RealPage has agreed to settle an antitrust lawsuit raised by the Department of Justice, alleging that landlords used its tools to coordinate efforts to artificially raise rental prices across the US.
In a press release, the DOJ promised the proposed settlement “would help restore free market competition in rental markets for millions of American renters.”
For years since the pandemic started, rental prices outpaced inflation, and the DOJ suspected that RealPage was the dominant force driving a market that never favored renters. Recent Bureau of Labor Statistics data covering a 12-month period ending this September showed rents are still rising by 3.5 percent amid an affordability crisis, leaving some US renters in fear of housing instability.
In its complaint filed last August, the DOJ alleged that RealPage collected sensitive information daily from landlords, making it easier to see how competitors were pricing units. This information allegedly helped landlords “identify situations” where they could “have a $50 increase instead of a $10 increase” or eliminate “renter-friendly concessions (like a free month’s rent or waived fees)” they may have used “to attract or retain renters.”
“To RealPage, the ‘greater good’ is served by ensuring that otherwise competing landlords rob Americans of the fruits of competition—lower rental prices, better leasing terms, more concessions,” the DOJ alleged.

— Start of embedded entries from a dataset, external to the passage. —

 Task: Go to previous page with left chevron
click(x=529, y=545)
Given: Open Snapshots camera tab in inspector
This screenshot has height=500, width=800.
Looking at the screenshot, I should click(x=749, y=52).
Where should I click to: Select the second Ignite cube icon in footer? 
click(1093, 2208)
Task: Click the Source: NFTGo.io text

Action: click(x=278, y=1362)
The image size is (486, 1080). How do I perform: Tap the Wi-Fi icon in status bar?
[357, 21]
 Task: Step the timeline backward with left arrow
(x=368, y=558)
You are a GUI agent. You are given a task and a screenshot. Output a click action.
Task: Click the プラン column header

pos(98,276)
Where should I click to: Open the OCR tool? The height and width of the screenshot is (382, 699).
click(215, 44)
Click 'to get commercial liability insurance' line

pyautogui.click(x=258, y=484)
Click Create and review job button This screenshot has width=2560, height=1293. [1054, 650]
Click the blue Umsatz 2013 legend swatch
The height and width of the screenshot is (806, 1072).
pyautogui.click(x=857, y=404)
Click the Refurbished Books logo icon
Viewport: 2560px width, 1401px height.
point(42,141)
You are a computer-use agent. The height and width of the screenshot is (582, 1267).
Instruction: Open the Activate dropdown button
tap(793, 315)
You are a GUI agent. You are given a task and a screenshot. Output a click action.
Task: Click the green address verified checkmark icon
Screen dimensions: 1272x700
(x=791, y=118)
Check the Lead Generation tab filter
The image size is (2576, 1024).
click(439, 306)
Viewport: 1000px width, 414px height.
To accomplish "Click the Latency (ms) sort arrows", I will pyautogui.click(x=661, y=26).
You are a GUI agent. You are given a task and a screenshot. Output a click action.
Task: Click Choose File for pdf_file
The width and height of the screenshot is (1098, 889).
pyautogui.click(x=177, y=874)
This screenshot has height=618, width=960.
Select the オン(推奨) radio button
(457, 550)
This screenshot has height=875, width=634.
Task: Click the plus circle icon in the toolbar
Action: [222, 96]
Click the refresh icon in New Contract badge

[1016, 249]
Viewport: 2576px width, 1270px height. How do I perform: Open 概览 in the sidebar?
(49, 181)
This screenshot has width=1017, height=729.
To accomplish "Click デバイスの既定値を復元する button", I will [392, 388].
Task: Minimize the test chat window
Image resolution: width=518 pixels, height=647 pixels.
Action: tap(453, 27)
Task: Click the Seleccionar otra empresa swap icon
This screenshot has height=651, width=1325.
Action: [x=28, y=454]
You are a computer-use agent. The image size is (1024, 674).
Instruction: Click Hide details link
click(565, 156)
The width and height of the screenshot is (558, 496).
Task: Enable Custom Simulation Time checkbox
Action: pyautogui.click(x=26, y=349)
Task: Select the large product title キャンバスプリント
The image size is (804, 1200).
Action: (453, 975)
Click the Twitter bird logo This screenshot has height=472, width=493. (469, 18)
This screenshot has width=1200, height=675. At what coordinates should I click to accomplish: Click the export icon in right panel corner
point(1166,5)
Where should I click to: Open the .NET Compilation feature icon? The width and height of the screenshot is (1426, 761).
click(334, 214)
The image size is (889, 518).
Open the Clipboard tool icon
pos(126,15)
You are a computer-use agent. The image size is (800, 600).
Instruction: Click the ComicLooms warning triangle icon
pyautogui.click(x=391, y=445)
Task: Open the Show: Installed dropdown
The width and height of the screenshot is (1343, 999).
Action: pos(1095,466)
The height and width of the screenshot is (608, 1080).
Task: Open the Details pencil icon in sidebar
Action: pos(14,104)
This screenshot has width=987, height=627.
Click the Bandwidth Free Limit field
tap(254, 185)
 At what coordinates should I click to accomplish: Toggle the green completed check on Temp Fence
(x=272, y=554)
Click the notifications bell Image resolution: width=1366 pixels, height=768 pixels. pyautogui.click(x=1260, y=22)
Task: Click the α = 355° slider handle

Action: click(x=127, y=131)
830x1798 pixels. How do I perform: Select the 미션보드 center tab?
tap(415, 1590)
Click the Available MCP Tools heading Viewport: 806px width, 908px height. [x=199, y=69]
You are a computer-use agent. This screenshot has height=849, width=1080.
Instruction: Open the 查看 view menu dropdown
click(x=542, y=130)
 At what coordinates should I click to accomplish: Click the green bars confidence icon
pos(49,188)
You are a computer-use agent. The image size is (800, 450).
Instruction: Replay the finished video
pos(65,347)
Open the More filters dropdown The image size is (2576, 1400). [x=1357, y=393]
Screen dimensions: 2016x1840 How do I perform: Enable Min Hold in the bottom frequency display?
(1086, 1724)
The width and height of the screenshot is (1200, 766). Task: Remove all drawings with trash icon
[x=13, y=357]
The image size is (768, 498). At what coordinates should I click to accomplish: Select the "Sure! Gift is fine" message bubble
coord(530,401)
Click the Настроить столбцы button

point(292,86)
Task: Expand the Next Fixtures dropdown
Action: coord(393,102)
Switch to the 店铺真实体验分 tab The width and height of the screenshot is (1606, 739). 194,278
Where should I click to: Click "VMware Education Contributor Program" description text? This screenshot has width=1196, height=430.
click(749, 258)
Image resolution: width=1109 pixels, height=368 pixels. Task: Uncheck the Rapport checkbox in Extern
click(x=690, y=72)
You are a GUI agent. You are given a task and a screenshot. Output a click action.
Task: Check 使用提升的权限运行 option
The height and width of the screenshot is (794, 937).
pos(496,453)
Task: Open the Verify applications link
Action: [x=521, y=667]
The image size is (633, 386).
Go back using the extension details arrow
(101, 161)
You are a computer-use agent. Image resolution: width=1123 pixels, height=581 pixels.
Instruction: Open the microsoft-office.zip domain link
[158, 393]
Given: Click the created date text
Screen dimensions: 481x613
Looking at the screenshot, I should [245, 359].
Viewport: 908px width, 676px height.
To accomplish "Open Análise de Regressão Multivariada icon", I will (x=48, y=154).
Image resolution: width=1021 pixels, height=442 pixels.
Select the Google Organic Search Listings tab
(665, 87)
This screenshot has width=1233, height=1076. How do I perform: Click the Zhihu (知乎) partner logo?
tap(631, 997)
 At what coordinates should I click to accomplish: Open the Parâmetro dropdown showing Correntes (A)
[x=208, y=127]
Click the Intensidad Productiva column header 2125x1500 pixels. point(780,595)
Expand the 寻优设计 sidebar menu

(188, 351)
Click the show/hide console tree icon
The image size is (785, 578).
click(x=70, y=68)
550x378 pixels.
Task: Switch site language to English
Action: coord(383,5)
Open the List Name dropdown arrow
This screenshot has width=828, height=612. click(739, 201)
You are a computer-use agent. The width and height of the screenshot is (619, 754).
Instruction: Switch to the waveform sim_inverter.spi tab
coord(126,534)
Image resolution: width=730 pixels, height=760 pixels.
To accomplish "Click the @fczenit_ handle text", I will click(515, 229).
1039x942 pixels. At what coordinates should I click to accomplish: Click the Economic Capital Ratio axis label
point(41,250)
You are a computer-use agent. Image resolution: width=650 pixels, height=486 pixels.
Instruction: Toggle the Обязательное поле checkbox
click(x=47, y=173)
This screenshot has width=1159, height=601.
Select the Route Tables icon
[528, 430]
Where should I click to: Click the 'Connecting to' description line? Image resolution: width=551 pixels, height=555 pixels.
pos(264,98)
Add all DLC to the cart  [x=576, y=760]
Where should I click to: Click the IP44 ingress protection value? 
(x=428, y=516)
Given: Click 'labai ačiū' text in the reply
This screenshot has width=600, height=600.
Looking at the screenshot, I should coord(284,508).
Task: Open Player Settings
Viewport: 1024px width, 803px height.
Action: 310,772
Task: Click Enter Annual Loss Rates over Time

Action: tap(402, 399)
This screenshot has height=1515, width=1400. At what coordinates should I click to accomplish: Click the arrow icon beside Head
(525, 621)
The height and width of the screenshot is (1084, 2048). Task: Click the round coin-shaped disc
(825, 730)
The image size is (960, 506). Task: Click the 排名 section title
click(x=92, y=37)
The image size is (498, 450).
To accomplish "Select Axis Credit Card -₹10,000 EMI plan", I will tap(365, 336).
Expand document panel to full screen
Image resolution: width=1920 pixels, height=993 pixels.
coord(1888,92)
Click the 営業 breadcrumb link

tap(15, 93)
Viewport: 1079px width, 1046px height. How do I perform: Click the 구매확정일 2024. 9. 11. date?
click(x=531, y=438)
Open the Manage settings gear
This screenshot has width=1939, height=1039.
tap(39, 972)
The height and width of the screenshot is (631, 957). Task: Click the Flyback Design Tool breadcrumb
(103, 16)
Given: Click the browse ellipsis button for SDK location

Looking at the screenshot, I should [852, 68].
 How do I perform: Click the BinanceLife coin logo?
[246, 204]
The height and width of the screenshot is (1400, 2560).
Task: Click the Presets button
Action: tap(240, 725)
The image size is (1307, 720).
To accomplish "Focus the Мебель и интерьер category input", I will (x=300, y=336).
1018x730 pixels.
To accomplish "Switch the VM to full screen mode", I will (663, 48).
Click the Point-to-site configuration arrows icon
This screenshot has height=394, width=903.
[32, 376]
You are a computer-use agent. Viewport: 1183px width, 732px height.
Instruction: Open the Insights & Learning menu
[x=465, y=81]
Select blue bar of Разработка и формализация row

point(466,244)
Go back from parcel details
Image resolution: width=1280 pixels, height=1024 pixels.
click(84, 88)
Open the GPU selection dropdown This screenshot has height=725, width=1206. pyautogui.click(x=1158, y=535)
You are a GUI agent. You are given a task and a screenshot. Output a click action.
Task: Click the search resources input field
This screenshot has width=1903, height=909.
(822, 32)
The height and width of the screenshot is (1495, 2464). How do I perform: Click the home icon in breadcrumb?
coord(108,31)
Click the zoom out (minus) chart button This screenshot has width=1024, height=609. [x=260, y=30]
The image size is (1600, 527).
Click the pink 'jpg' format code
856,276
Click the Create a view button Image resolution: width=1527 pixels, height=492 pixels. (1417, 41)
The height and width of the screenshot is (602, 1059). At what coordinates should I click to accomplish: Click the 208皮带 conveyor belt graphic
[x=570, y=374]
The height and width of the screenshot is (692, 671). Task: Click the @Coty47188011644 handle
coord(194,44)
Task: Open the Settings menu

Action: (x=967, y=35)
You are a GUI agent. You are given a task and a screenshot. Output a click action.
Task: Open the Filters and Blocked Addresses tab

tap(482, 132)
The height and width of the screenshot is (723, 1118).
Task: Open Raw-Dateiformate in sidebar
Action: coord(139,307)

Under the proposed settlement agreement, RealPage admitted to no wrongdoing and faced no financial penalties. In court filings, the Texas-based company maintained that its “software recommends competitive, or ‘market,’ prices” and that it did nothing to prevent other commercial revenue management software companies from competing.
However, if a court approves the deal, RealPage has agreed to update its software so that rival landlords cannot access “competitively sensitive information to determine rental prices in runtime operation.” Additionally, RealPage will “remove or redesign features that limited price decreases or aligned pricing between competing users of the software.” And the company will “cooperate in the United States’ lawsuit against property management companies that have used its software.”
Moving forward, the company will also stop training its models on “active lease data” and “cease conducting market surveys” that included a broad set of landlords who didn’t even use its software “to collect competitively sensitive information.”
Ars could not immediately reach RealPage for comment. The company’s lawyer, Stephen Weissman, told The New York Times that RealPage sees the settlement as the DOJ blessing “the legality of RealPage’s prior and planned product changes.”
“There has been a great deal of misinformation about how RealPage’s software works and the value it provides for both housing providers and renters,” Weissman said.
To ensure that RealPage complies with the deal, the company agreed to accept a court-appointed monitor to perform audits over the next three years. RealPage will also designate an antitrust compliance officer who will be tasked with such duties as preventing the company’s “Pricing Advisors” from meeting with individual landlords in efforts to subvert compliance.
States joining the US in suing RealPage were not part of the settlement agreement, the DOJ noted.
RealPage’s algorithm used to set prices of 24 million units
In 2022, ProPublica flagged RealPage as potentially responsible for rising rents. The company had quickly become the country’s “dominant provider” of rent-pricing software “after federal regulators approved a controversial merger in 2017,” ProPublica noted.
That report cited comments made by a RealPage vice president, Jay Parsons, at a meeting with a group of real estate tech executives. Boasting that “one of their company’s signature product’s software [uses] a mysterious algorithm to help landlords push the highest possible rents on tenants,” Parsons wooed landlords. In a since-deleted video, he noted that apartment rents had recently increased by 14.5 percent, bragging that “never before have we seen these numbers” and prodding another executive to agree that RealPage was “driving it, quite honestly.” Business Insider dubbed it landlords’ “secret weapon.”
Back then, critics told ProPublica that “at a minimum,” RealPage’s “algorithm may be artificially inflating rents and stifling competition,” noting that “machines quickly learn” to increase prices “above competitive levels” to “win.”
Today, RealPage’s site notes that “its suite of services is used to manage more than 24 million units worldwide.” The DOJ reported that on top of collecting its customers’ sensitive information—which included rental prices, demand, discounts, vacancy, and lease terms—RealPage also collected data by making “over 50,000 monthly phone calls,” conducting “market surveys” of landlords covering “over 11 million units and approximately 52,000 properties.”
Landlords “knowingly share this nonpublic information with RealPage,” the DOJ said, while “rising rents have disproportionately affected low-income residents.” DOJ Antitrust Division Assistant Attorney General Abigail Slater confirmed the settlement would ensure that RealPage can no longer rely on such nonpublic data to help landlords collude to set rental prices, while advancing the DOJ’s mission of preventing price-fixing algorithms from harming Americans.
“Competing companies must make independent pricing decisions, and with the rise of algorithmic and artificial intelligence tools, we will remain at the forefront of vigorous antitrust enforcement,” Slater said.